Change the right pointer of every leaf node to the next leaf node in binary tree

Question

recently i saw a question on internet and want to know if there is more efficient solution possible than what i have done.

Queus : change the right pointer of every leaf node to the next leaf node in binary tree.
The leaves may not be at same level.

node of binary tree is of form of :

struct node  
{  
     struct node *left , *right ;  
     int key;  
};

I solved it using LEVEL ORDER TAVERSAL(BFS) on tree and finally got ALL the leaf nodes in a queue.
now connecting nodes is very easy :

while(queue is not empty)  
{
  currentnode = queue.pop();
 currentnode->right= queue.top();
}
 currentnode->right= NULL;// queue becomes empty on taking out last node

i use O(n) time , but extra space O(n). can it be done without taking less space or no space ?

Answer 1

I would suggest the following approach, of course it must be tested but I think it should work.

- _Dataset_

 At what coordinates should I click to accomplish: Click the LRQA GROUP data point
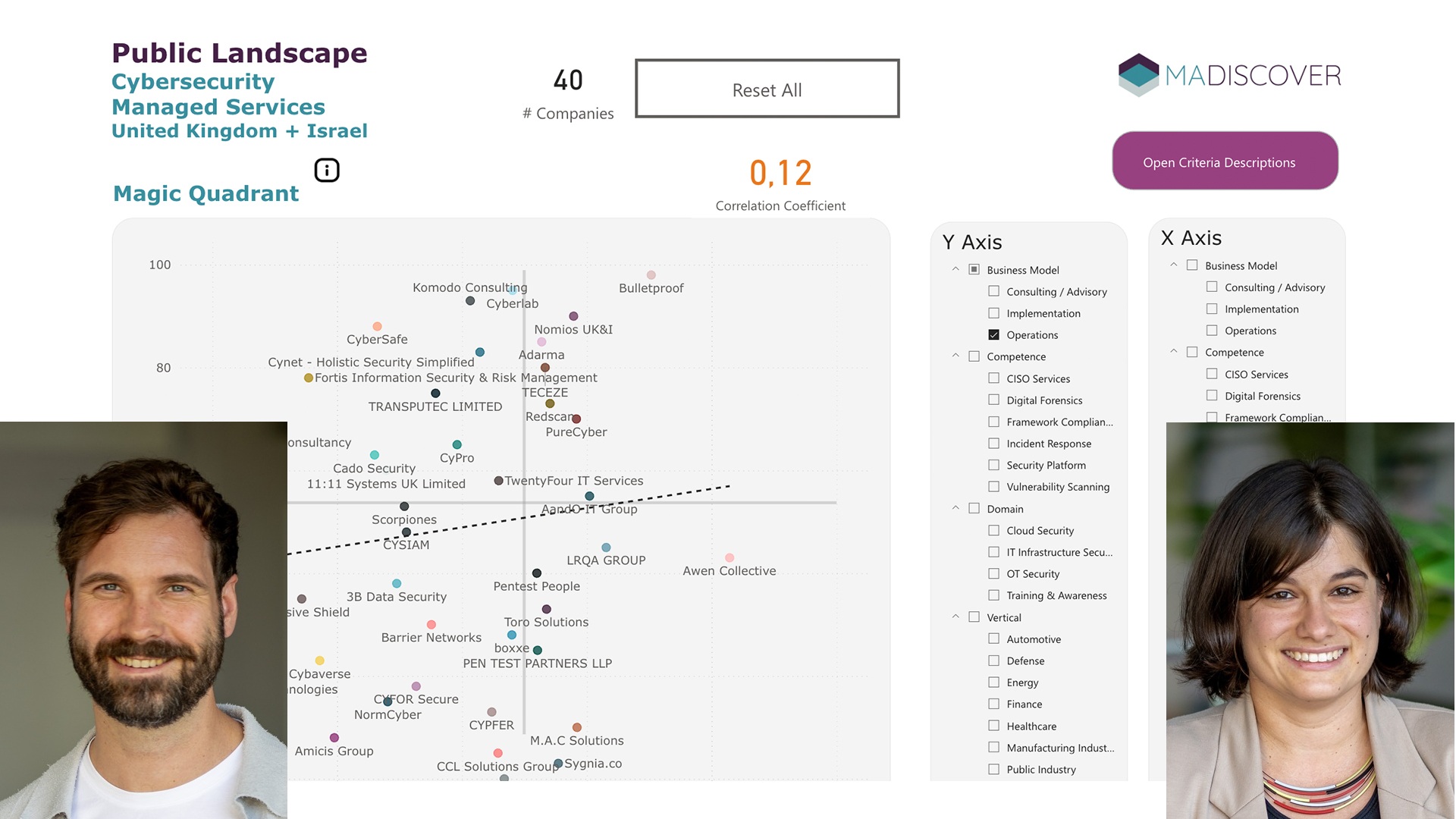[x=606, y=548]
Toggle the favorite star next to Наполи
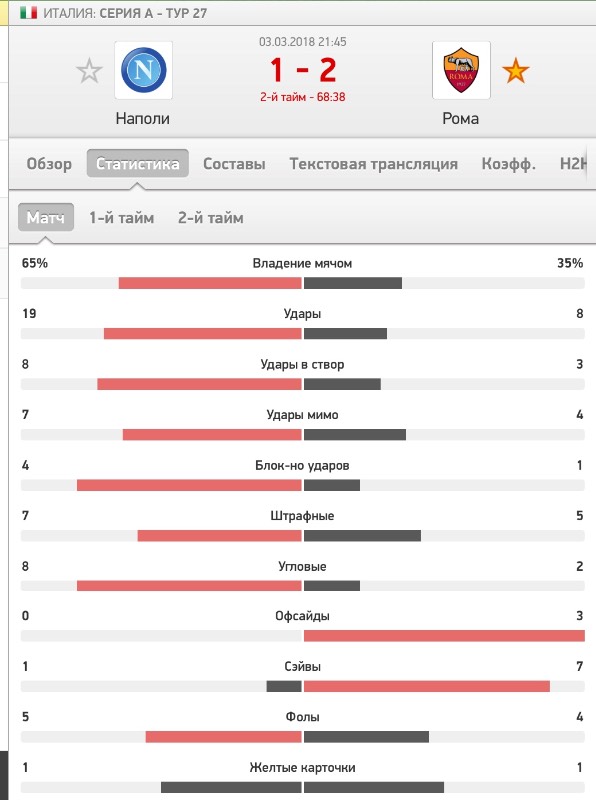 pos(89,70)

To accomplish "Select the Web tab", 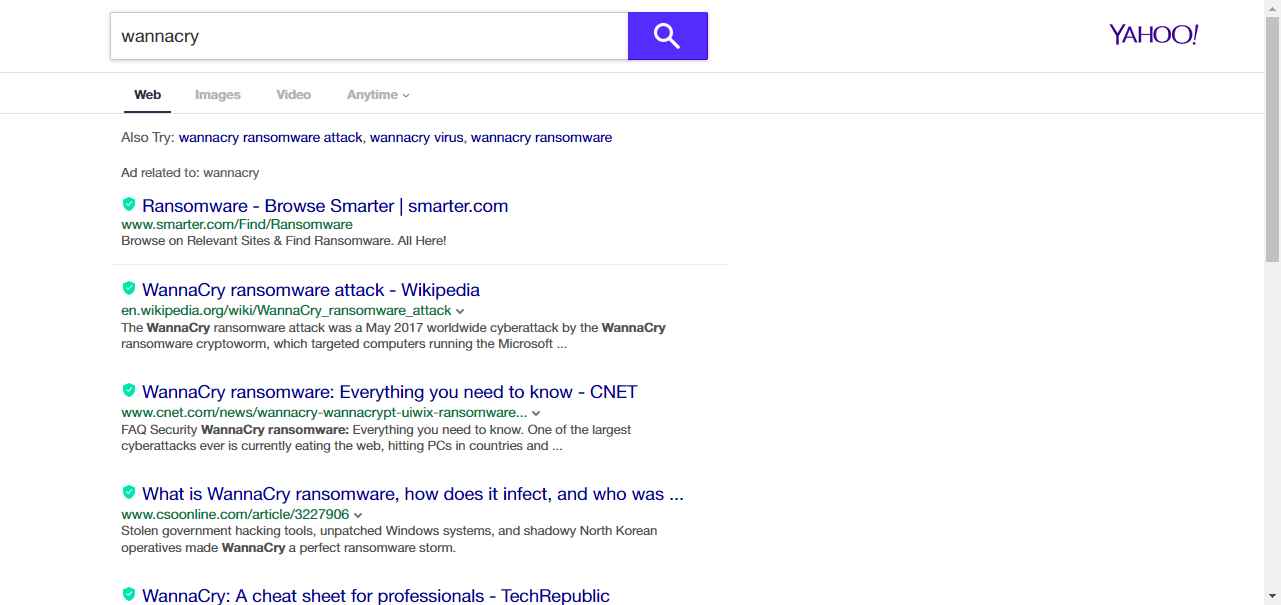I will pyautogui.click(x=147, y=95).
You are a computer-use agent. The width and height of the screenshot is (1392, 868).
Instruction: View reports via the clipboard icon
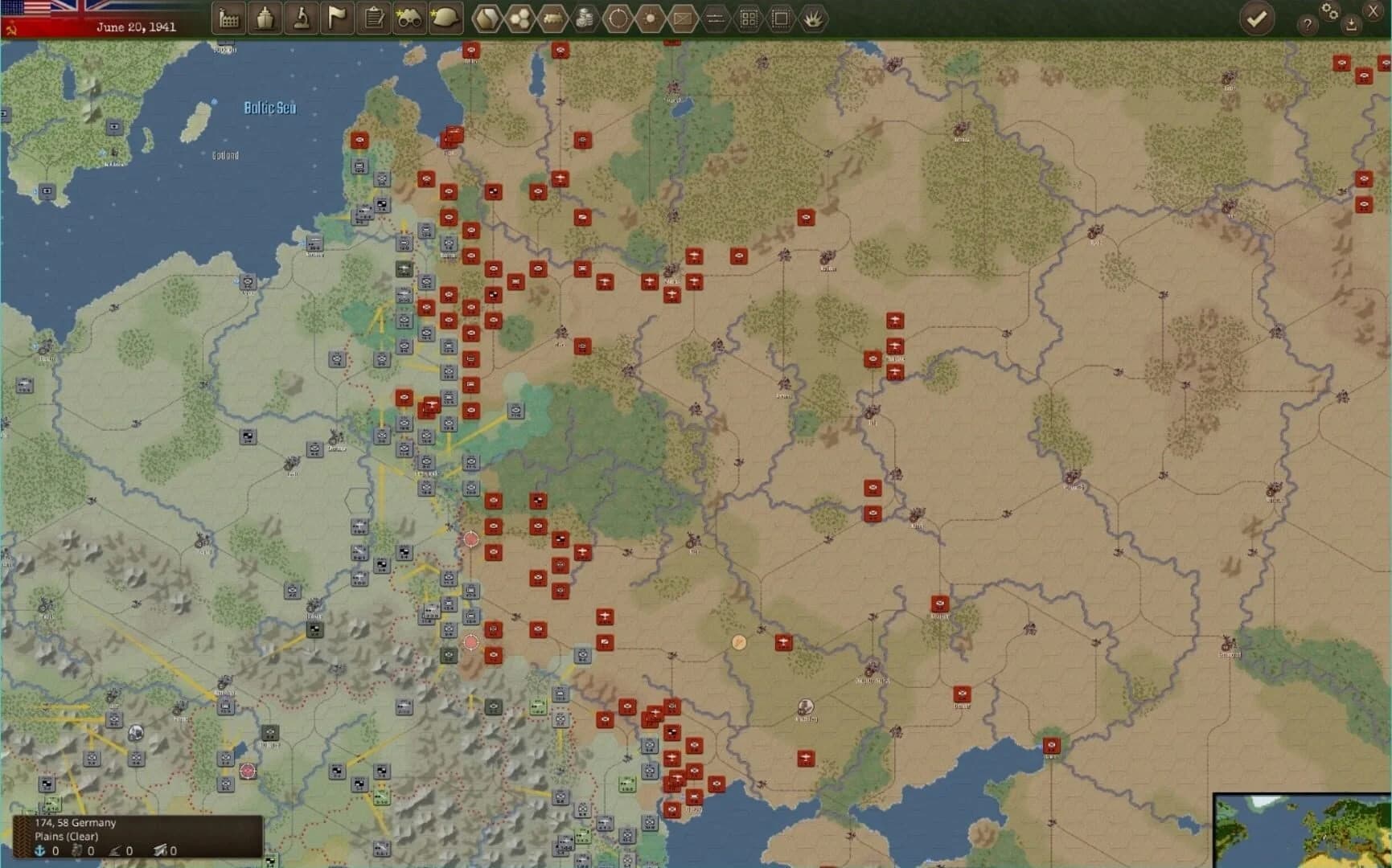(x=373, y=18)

--

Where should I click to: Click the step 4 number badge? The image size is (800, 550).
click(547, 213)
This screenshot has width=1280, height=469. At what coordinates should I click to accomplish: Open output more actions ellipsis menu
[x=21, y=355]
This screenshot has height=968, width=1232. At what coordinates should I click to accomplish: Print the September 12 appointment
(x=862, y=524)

- _Set of tasks_
1. Answer these questions using the binary tree leaf-linking thread:
(a) Which fields does the node structure contain?
(b) Which traversal did the asker use to collect the leaf nodes, and in what container did they end up?
(c) What time and extra space does the asker say that solution uses?
2. Proceed with the binary tree leaf-linking thread from the point where it stops.

- _Results for the exercise_
1.
(a) Two pointers, left and right, and an int named key.
(b) A level order traversal (BFS), which left all the leaf nodes in a queue.
(c) O(n) time and O(n) extra space.

2.
If you do a In-Order-Traversal of the binary tree you would find the nodes in the left-right order. Now, we can check if a node is a leaf, and if it's a leaf we have to do two things:

1. link the previous leaf to current leaf
2. update the current leaf as the previous

---

void inOrderTraversal(Node root, Node previous){
   if(root!=null){
      inOrderTraversal(root.left, previous);
      if(root.left==null && root.right==null){
         if(previous!=null)
            previous.right=root;
         previous=root;
      }
      inOrderTraversal(root.right, previous);
   }
}

In this way you have a better space complexity: O(1).

Answer 2

In your algorithm, instead of storing the leafs in the queue, simply make the right pointers of previous leaf point to the current leaf as you go.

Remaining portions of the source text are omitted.